**INSTRUÇÕES DO EXERCÍCIO:**
Substitua "tanque" por "blindado" no trecho sobre o filme Fury, de "Alemanha, Abril de" a "a sua devastação.", e apresente essa parte já alterada.
━━━ TRECHO DO DOCUMENTO
Alemanha, Abril de 1945. O país e o continente estão completamente devastados. A companhia de "Wardaddy" Collier (Pitt) composta por "Bible" Swan (Shia LaBeouf), "Gordo" Garcia (Michael Peña) e "Coon-Ass" Travis (Jon Bernthal) percorrem os campos de batalha desolados antes de receberem Normal Ellison (Logan Lerman) que os irá acompanhar a partir de então. Enquanto os quatro homens co-habitam no mesmo tanque tendo já testemunhado todos os horrores da guerra, o jovem Norman passou os poucos dias do conflito numa secretária sendo agora obrigado a vê-la em primeira mão.
A tensão dos quatro homens em relação a Norman cresce quando este parece não querer compreender o lugar e a situação em que se encontra. No entanto, quando o conflito chega até junto dos cinco homens, todos terão de compreender aqueles que têm a seu lado se querem ultrapassar e sobreviver ao conflito e a toda a sua devastação.
Com um argumento também ele da autoria de David Ayer, Fury é desde o primeiro instante um intenso relato sobre os últimos dias de uma guerra devastadora (como todas) e sobre os seus efeitos transformadores na mente daqueles que por ela passaram. Com um enfoque direccionado para valores de honra e de irmandade cimentados dentro de um espaço ínfimo onde todos conhecem tudo sobre todos - o tanque - esta longa-metragem é desde cedo o registo de um esgotamento físico e mental de um grupo de homens que vê o seu espaço subitamente "invadido" por um jovem adulto que nada viu ou conhece dos horrores de um conflito que eles testemunharam em primeira mão.
━━━━━━
━━━ DADOS
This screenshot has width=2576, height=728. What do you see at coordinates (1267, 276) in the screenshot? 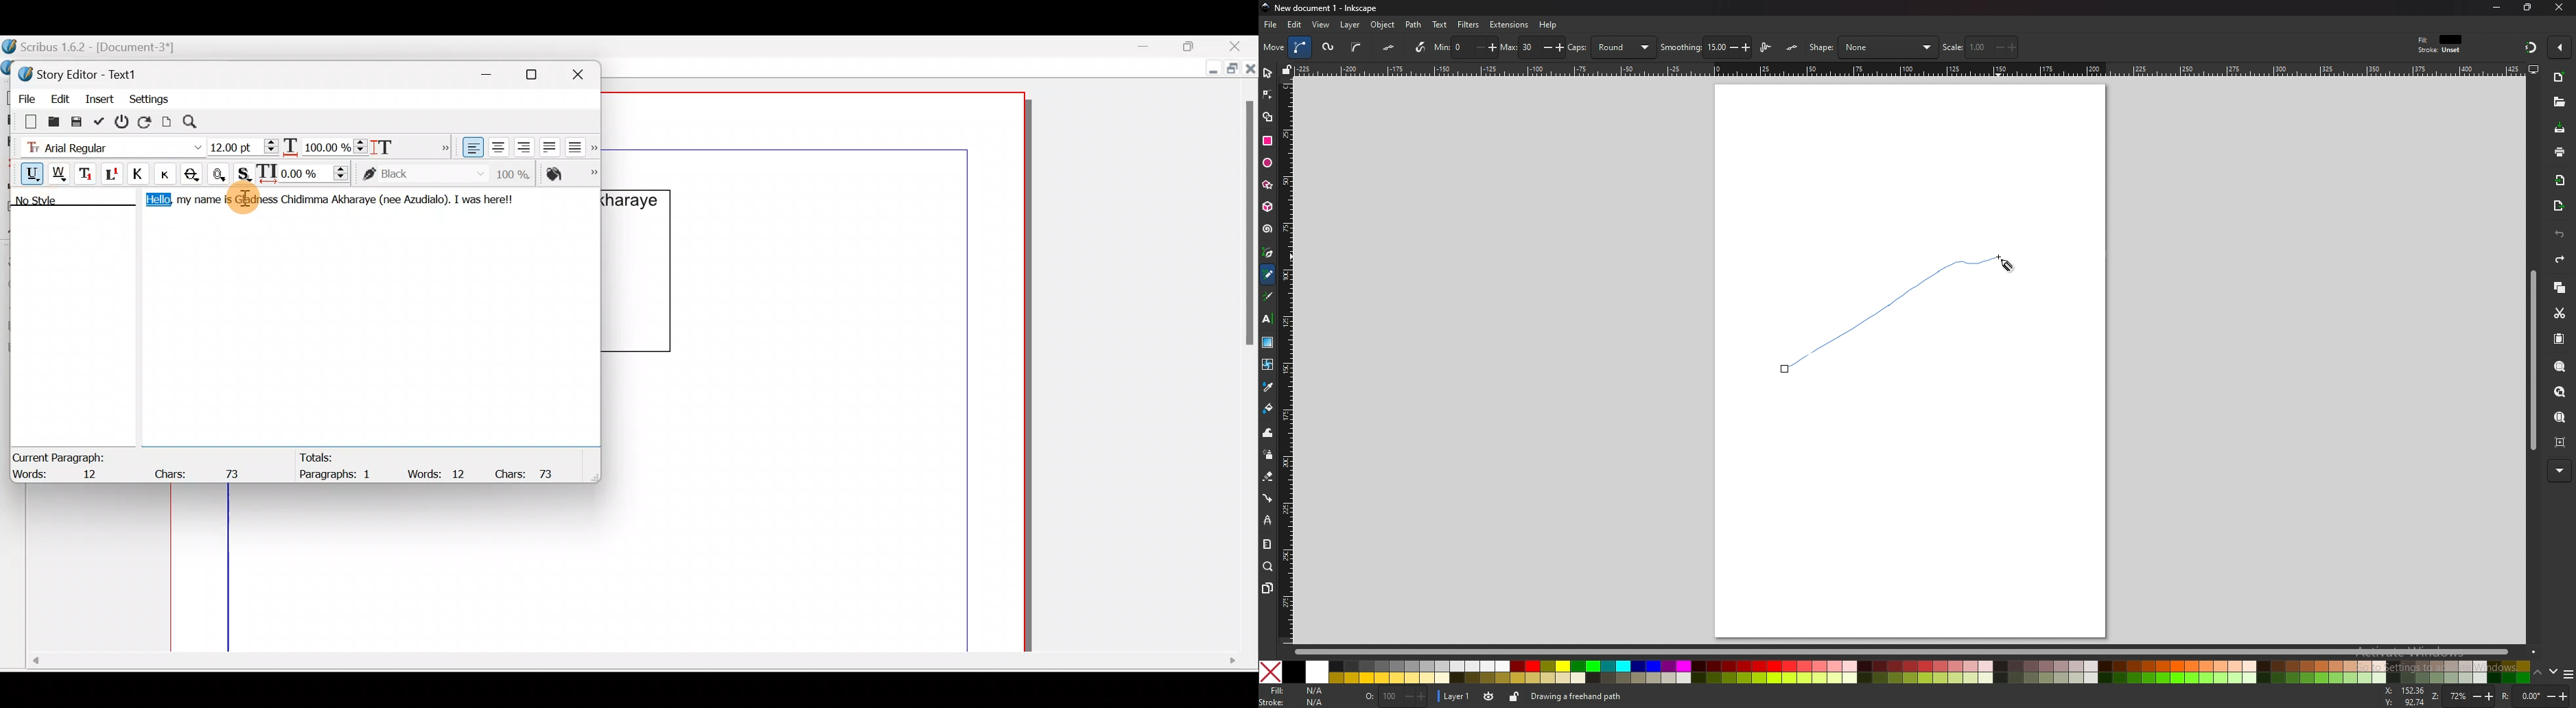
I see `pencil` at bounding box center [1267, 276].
━━━━━━
━━━ DADOS
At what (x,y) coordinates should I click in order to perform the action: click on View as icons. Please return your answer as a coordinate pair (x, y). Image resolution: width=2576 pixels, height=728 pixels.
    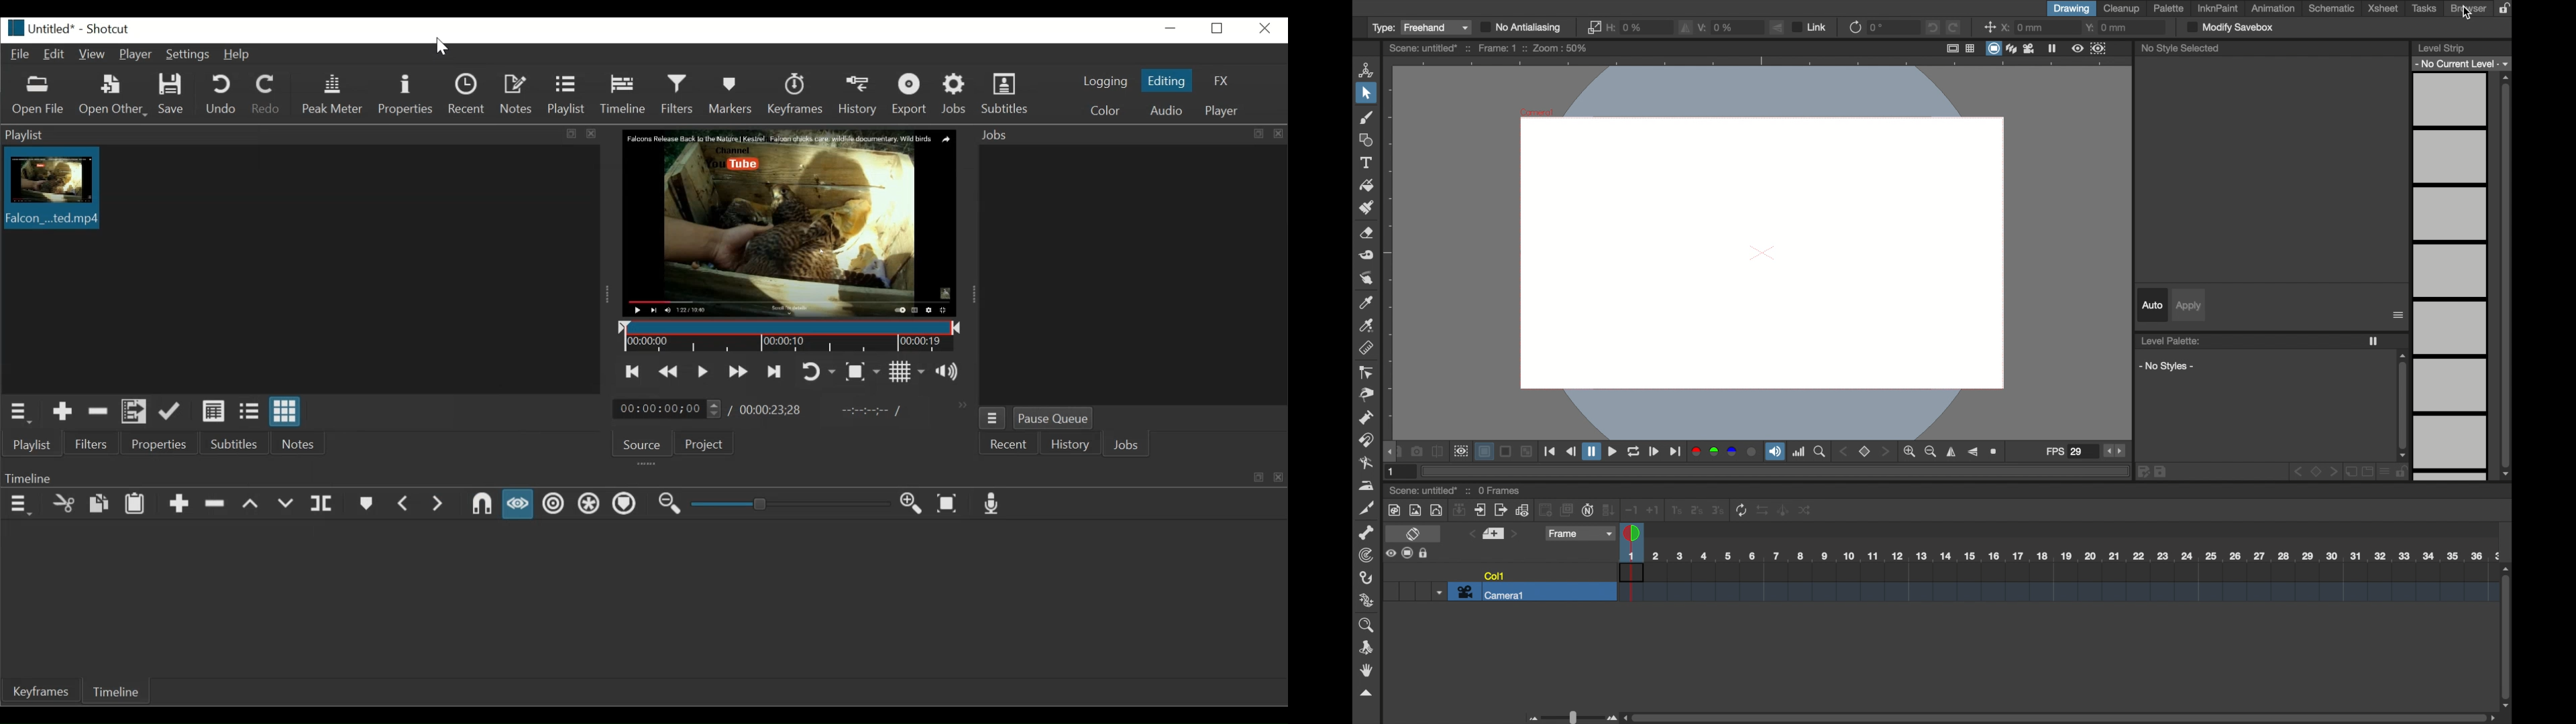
━━━━━━
**RESPOSTA:**
Alemanha, Abril de 1945. O país e o continente estão completamente devastados. A companhia de "Wardaddy" Collier (Pitt) composta por "Bible" Swan (Shia LaBeouf), "Gordo" Garcia (Michael Peña) e "Coon-Ass" Travis (Jon Bernthal) percorrem os campos de batalha desolados antes de receberem Normal Ellison (Logan Lerman) que os irá acompanhar a partir de então. Enquanto os quatro homens co-habitam no mesmo blindado tendo já testemunhado todos os horrores da guerra, o jovem Norman passou os poucos dias do conflito numa secretária sendo agora obrigado a vê-la em primeira mão.
A tensão dos quatro homens em relação a Norman cresce quando este parece não querer compreender o lugar e a situação em que se encontra. No entanto, quando o conflito chega até junto dos cinco homens, todos terão de compreender aqueles que têm a seu lado se querem ultrapassar e sobreviver ao conflito e a toda a sua devastação.